総合計画市民会議と市民コメント――その4

【補完したい考え方】――市の当初案に対す私の意見

 1 緑の基本計画
 国としても、県としても、緑の基本計画と景観計画には積極的に取り組んでいます。
 緑の基本計画は、平成6年の都市緑地保全法の改正による制定以来、全国で80%以上の自治体が策定しています。
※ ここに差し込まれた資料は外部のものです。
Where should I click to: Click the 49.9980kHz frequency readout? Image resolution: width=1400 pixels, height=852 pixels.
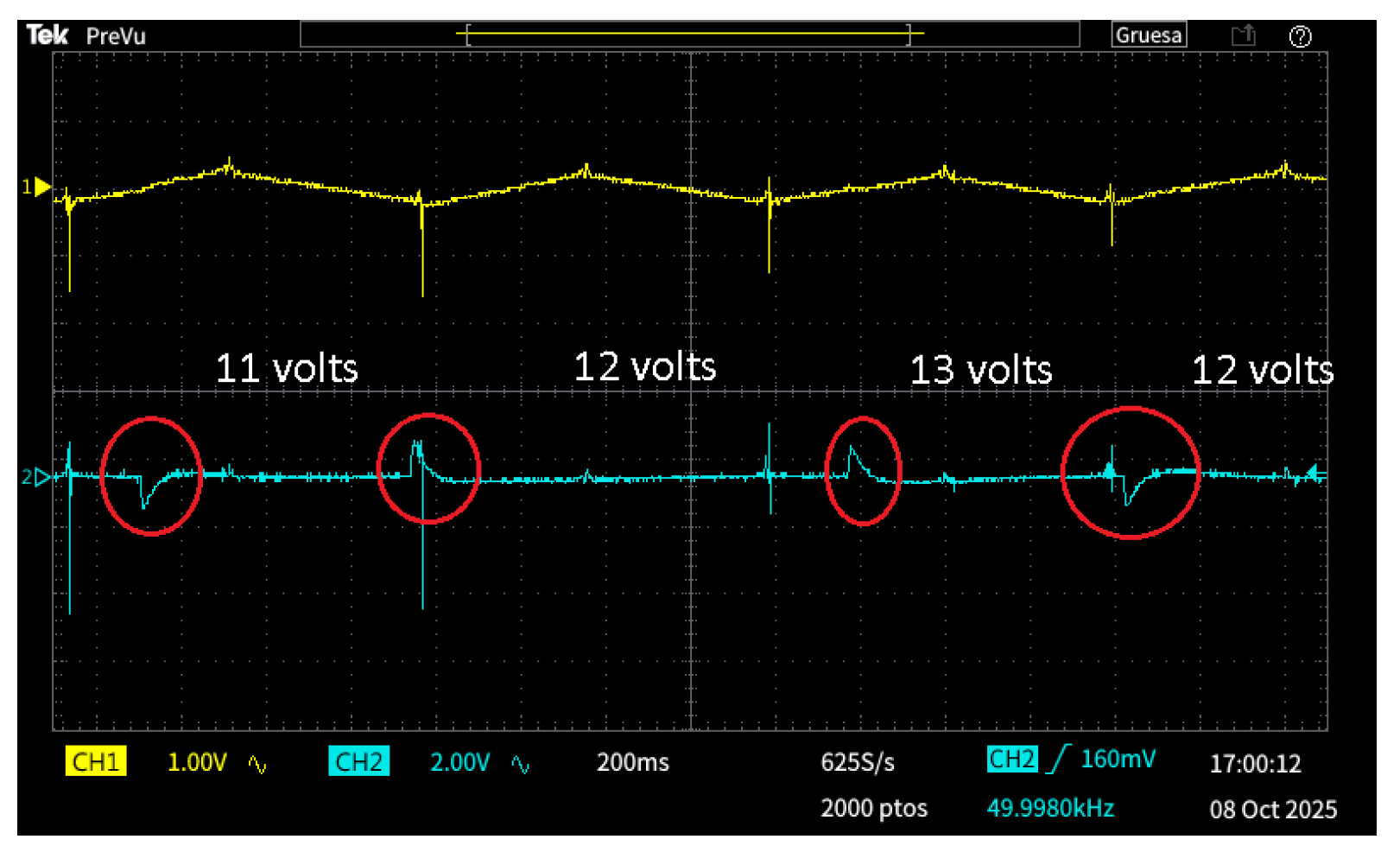pos(1050,808)
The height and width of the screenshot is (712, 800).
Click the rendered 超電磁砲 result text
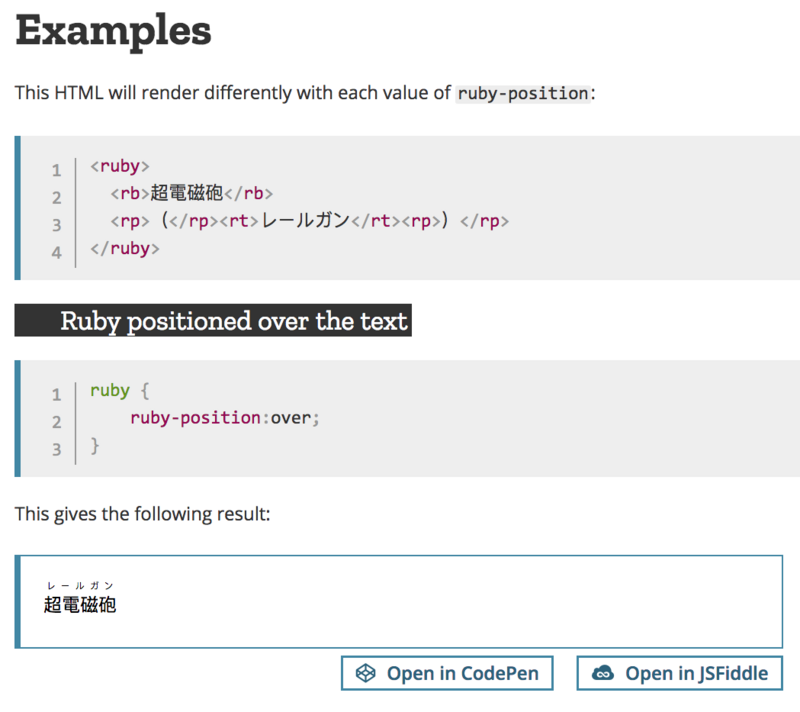pyautogui.click(x=80, y=605)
これは緑に関する総合的なマスタープランともいうべきもので、総合計画の中で緑に関する考え方の基本となるものです。
 緑の基本計画は、市民の良好な生活環境をつくり、自然環境を計画的、体系的に保全、また新たにつくっていくためのもので、日高市もまちづくりの重点方向として「豊かな自然環境の保全」をいうのであれば、緑の基本計画の策定を施策の展開の主目的とすべきと考えます。
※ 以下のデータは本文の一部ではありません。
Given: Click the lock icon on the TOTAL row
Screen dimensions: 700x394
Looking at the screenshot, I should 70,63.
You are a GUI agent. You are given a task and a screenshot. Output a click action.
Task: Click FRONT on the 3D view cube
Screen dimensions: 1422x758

 土地利用のマスタープランと環境基本計画の策定と連携して、この3つがそろってこそ自治体のまちづくりのビジョンが示されると言っていいと思います。

 2 景観計画
 埼玉県は08年に景観条例に基づく景観計画、09年に埼玉県公共事業景観形成指針を作成し、自治体にも策定を進めています。今後10年を見通すとすれば、これらの景観に関する基本計画は、日高市にとって必要不可欠と考えます。
 日高市の「豊かな自然と景観」は、この地域の歴史と人々の生活の痕跡の集積であり、それを後世に残すことは、日高市市民のアイデンティティを高め、地域で生きる力を醸成することにつながります。景観条例と景観計画はまさにその目的のためにつくられたものです。
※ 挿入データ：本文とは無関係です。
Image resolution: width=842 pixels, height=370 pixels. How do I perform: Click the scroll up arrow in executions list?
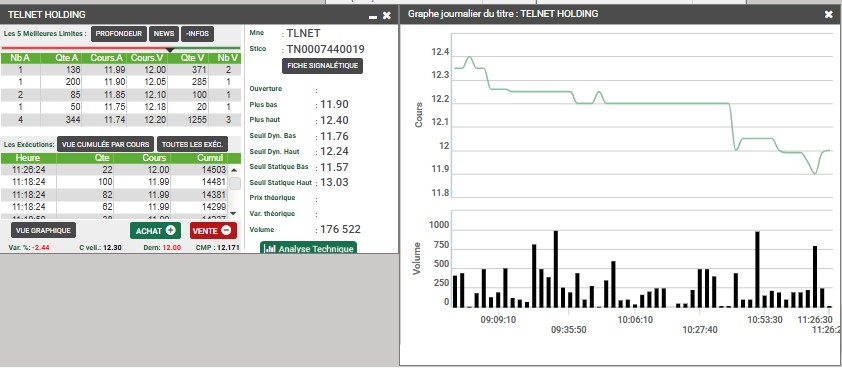(x=234, y=170)
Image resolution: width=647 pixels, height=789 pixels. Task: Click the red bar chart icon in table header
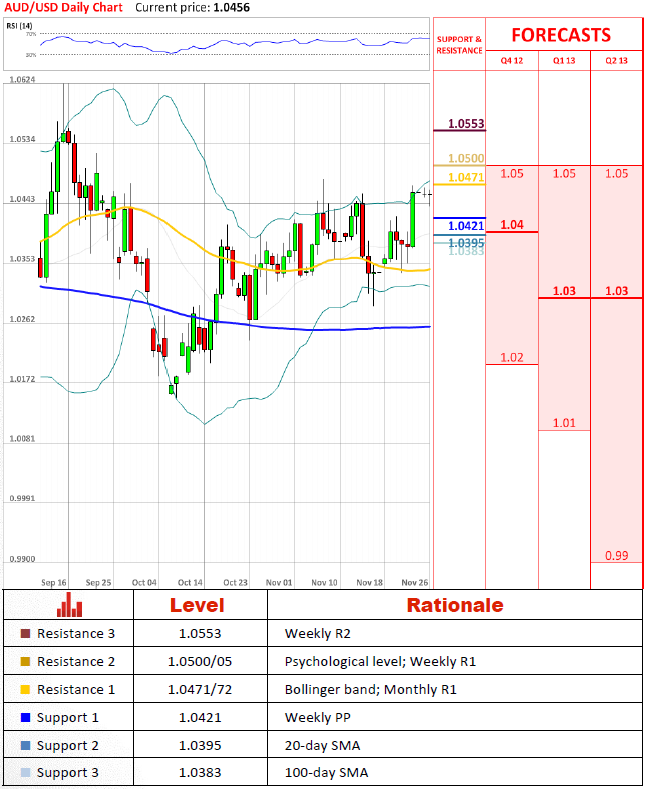tap(69, 605)
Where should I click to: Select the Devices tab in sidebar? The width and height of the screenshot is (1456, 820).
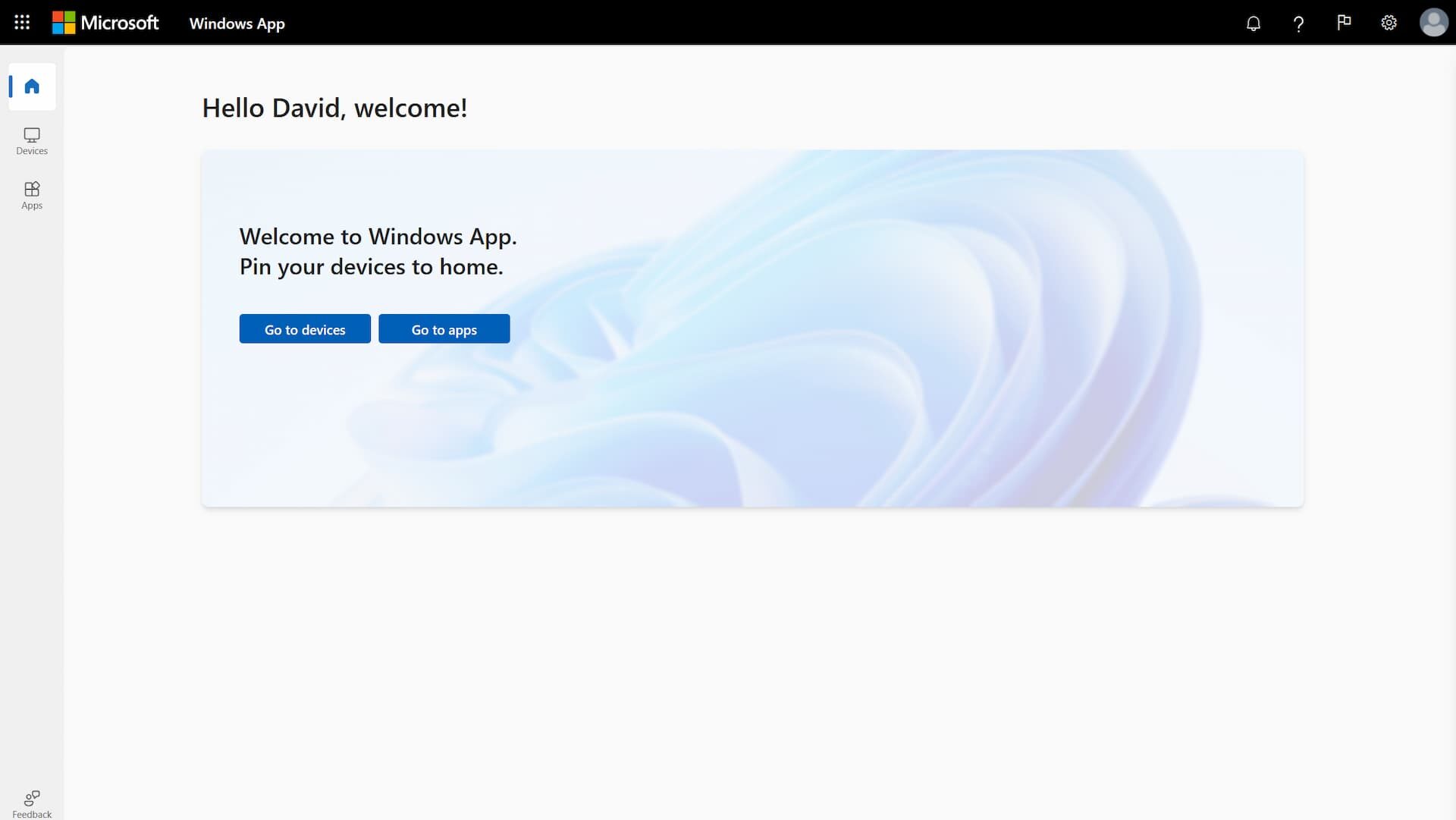(31, 140)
 その対象は、日和田山巾着田高麗川に限定されるものではなく、日高市全域の景観についてです。したがって、「旧新井家の保存と活用」は景観計画の策定における一部であり、「施策の展開」の主要な目的とはなりません。
 なお、「旧新井家の保存と活用」については、ハコモノの運用であり、地元だけではない市民の意見を取り入れる仕組みの創設が不可欠です。